I’ve been imagining coming up with a class in which we’d explore Chris Isherwood, Ram Dass, and especially The Gospel of Sri Ramakrishna… but I can’t think of anyone I know who’d be interested, well, except maybe Yulia.
I’ve found more provocations this second time around from Isherwood’s testimony to Swami Prabhavananda …
She was someone you could rely on absolutely. [That’s Joanie in eight words!]
By meditating in our temple, I had discovered in myself a strong devotional inclination which I had been suppressing throughout most of my adult life. [I’d resisted bhakti for a long time, but it seems I have softened in the last decade; darshan and kirtan help, as does meditation on Sri Anandamayi Ma’s teachings.]
Swami’s attitude was like that of a coach who tells his athletes that they must give up smoking, alcohol, and certain kinds of food, not because these are inherently evil, but because they may prevent the athlete from getting something he wants much more—an Olympic medal, for instance. [Like the experience of intermittent fasting.]
Everything else, including your scruples about your conduct, is vanity, in the last analysis. Never mind what other people think of you. Never mind what you think of yourself. Stop trying to tidy up your life. Stop making vows–you’ll only break them. No more tears. [One of my favorite books in the Bible is Koheleth: “Vanity of vanities, saith the Preacher, vanity of vanities; all is vanity. What profit hath a man of all his labour which he taketh under the sun? One generation passeth away, and another generation cometh: but the earth abideth for ever.”]
But he must know perfectly well what my humility really is—the other half of my vanity. It is so cozy and relaxing to play at being the lowest of the low, within his circle—which one tends to make me feel all the more sophisticated and superior in my attitude toward uninitiated outsiders, especially when they are literary intellectuals. [This reminds me of La Rochefoucauld: “L’intérêt parle toutes sortes de langues, et joue toutes sortes de personnages, même celui de désintéressé.”]
[The activist] is unwilling to face the truth that his activity is chiefly symbolic; its material consequences of the people he is trying to help can’t possibly be foreseen and may sometimes be disastrous. [Merton’s letter to Forest: “You are fed up with words, and I don’t blame you.
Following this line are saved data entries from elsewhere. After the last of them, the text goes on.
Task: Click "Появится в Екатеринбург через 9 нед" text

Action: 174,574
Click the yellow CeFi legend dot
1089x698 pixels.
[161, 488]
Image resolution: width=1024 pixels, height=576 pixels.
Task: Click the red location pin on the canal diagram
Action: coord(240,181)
I am nauseated by them sometimes. I am also, to tell you the truth, nauseated by ideals and with causes.”]
Meanwhile, nothing prevents me from doing the one thing that’s important—make japam [Repeat the mantram when noticing feeling agitated, seeing it’s three minutes before class starts, taking a walk down Chouteau Avenue, reading Matt Taibbi’s Substack, starting the car, washing dishes after dinner, appreciating a lull in a conversation, putting a stamp on an envelope, and a couple score of other possibilities!]